Recap: The Context Passing Trick
The LLM’s apparent memory is entirely a by-product of the application providing the entire conversation history in the input prompt for every new query.
| Key Concept | Description | Detail |
|---|---|---|
Stateless Nature | Every individual call to an LLM is stateless. | This applies to all models, including local (Ollama) and third-party hosted APIs. |
Mechanism | The entire conversation history is passed as part of the input prompt in the messages array. | This happens for every new query to provide context. |
The Illusion | The LLM appears to have “memory” of past turns. | It is merely processing the complete, long input sequence provided in the current API call. |
Prediction | The LLM predicts the most likely next tokens based on the current full input. | Example: The input sequence including "My name is Vivek." and "What's my name?" directs the LLM to predict "Vivek". |
Key Insight: Popular services like ChatGPT and its API products employ this exact technique. Every message sent by the user includes the full preceding conversation history to maintain context.
Context Passing Architecture
The following sequence diagram illustrates the architectural responsibility of the application code in managing and passing the conversation state.
sequenceDiagram
participant U as User
participant App as Application Code
participant LLM as LLM API (e.g., Ollama/OpenAI)
U->>App: Hello, I'm Vivek? (Msg 1)
App->>LLM: API Call with: [System, Msg 1]
LLM-->>App: Hello Vivek! (Response 1)
App-->>U: Response 1
U->>App: What is my name? (Msg 2)
App->>LLM: API Call with: [System, Msg 1, Response 1, Msg 2]
LLM-->>App: Vivek! (Response 2)
App-->>U: Response 2
Note over LLM: LLM processes the ENTIRE history<br>for EACH new request. The application must store and reconstruct the history.
Costing Implication for Conversation History
The context passing technique, while necessary for conversational continuity, has a significant cost implication.
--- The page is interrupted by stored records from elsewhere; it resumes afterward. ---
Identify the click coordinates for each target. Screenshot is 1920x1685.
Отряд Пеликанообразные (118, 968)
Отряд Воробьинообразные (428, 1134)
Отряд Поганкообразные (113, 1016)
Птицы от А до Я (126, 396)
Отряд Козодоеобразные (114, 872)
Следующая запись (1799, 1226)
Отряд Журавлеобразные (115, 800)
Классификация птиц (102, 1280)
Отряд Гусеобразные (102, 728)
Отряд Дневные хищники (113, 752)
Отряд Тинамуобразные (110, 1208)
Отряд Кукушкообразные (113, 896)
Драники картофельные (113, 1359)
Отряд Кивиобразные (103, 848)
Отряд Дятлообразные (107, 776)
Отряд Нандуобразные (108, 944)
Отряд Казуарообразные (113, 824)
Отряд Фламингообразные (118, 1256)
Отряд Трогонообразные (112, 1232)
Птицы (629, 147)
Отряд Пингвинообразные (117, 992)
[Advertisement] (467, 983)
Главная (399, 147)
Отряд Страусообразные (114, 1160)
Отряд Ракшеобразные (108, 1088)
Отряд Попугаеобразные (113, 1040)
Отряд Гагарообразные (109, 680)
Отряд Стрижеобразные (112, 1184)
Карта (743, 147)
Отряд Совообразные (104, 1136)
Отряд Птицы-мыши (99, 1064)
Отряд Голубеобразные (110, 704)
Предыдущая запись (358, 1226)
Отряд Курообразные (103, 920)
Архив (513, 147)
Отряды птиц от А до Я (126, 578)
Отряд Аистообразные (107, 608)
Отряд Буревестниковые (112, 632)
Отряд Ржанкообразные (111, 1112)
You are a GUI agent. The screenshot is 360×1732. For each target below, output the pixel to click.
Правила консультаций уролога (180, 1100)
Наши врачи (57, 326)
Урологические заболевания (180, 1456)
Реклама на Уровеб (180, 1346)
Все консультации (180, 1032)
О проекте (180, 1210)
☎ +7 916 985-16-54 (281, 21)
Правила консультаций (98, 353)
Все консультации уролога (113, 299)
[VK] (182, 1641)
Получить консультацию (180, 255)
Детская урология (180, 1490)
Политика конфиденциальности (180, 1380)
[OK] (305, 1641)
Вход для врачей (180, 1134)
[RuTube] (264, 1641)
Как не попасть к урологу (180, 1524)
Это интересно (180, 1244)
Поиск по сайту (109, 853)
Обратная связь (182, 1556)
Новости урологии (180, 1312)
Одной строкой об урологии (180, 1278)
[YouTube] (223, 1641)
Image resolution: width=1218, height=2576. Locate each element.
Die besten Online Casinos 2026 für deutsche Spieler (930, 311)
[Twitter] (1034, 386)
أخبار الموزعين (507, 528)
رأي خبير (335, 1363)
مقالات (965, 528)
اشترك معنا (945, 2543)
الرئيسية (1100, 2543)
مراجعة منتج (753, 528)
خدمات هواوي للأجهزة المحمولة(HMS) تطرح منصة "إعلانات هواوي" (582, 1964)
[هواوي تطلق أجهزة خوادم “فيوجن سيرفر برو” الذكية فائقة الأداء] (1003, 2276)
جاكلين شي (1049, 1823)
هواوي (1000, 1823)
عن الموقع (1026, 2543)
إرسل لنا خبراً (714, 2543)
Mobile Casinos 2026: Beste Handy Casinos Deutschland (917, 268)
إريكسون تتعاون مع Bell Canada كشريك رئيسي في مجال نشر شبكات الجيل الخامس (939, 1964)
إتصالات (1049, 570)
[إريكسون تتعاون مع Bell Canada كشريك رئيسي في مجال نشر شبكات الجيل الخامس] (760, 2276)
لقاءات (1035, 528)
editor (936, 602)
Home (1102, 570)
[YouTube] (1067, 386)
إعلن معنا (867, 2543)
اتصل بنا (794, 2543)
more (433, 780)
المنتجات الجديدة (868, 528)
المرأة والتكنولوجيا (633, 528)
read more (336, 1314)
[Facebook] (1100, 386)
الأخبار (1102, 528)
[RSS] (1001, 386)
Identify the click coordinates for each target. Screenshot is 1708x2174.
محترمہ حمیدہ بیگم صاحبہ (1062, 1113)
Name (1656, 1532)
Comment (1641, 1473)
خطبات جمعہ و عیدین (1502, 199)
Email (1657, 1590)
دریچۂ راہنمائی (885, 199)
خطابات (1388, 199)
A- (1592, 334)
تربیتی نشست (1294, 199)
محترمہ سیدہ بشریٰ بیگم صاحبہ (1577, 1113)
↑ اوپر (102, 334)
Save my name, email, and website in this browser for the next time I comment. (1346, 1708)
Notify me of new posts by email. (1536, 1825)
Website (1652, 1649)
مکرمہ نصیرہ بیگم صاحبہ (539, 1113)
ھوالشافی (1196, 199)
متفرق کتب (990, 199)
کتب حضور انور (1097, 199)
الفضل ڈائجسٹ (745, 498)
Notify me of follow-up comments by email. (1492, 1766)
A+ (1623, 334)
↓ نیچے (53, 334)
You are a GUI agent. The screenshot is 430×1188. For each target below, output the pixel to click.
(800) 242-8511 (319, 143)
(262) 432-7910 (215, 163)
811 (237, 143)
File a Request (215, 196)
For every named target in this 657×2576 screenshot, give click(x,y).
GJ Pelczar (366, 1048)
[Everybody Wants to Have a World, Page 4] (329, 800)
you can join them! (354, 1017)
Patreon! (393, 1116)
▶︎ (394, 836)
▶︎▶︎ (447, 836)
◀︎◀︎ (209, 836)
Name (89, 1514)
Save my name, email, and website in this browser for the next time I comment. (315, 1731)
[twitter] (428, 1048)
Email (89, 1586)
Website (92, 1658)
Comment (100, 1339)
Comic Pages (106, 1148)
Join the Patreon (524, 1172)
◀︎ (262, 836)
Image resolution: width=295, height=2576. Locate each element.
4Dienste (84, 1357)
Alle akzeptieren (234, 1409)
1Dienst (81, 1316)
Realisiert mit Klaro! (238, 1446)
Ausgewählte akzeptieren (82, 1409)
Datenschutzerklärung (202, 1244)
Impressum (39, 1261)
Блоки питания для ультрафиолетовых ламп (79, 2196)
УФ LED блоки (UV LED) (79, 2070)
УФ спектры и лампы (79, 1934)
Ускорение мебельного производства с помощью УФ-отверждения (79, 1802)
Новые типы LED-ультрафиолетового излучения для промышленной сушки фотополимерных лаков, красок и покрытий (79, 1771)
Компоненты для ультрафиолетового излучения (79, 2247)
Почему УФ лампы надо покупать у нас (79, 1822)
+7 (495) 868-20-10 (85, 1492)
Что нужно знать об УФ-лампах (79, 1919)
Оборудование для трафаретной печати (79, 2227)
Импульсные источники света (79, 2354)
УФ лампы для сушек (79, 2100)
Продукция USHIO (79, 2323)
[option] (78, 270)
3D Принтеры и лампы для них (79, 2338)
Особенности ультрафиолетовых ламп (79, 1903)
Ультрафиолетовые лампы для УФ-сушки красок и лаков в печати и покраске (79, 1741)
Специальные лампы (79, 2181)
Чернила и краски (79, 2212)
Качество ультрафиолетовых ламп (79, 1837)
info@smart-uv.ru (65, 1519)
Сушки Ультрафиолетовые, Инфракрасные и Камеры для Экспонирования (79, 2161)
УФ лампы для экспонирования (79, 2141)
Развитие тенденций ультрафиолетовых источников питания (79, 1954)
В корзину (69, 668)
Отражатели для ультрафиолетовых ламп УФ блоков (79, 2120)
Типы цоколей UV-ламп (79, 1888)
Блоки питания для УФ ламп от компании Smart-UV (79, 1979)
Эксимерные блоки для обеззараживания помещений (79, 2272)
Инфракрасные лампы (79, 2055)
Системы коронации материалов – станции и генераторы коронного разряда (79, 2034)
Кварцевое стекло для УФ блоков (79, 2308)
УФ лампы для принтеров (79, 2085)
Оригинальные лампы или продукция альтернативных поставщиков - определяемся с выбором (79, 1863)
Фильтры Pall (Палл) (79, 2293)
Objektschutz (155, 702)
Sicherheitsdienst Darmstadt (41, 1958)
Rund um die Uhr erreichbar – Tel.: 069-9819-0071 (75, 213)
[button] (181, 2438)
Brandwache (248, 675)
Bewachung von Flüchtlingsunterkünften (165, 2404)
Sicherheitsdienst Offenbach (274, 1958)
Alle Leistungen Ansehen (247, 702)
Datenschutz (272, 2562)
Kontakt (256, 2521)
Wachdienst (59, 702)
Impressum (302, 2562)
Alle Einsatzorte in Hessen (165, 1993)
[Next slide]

| Aspect | Detail | Implication |
|---|---|---|
| Cost Driver | Token Count Increase | You are charged for all tokens sent in the prompt, which includes the conversation history. |
| Reason for Cost | Computation Cost | The LLM must re-process the entire previous conversation (the increased input token count) for every turn. |
| Desired Outcome | Contextually Relevant Answers | The extra cost is necessary to ensure the LLM predicts the most relevant next tokens, leading to a better user experience. |
| Result | Increased Total Cost | The overall cost per turn increases linearly as the conversation length and total token count grows. |
This necessity for context passing highlights the need for advanced memory management techniques in LLM applications, such as summarization, windowing, and retrieval-augmented generation (RAG) to keep the token count low and thus the cost manageable.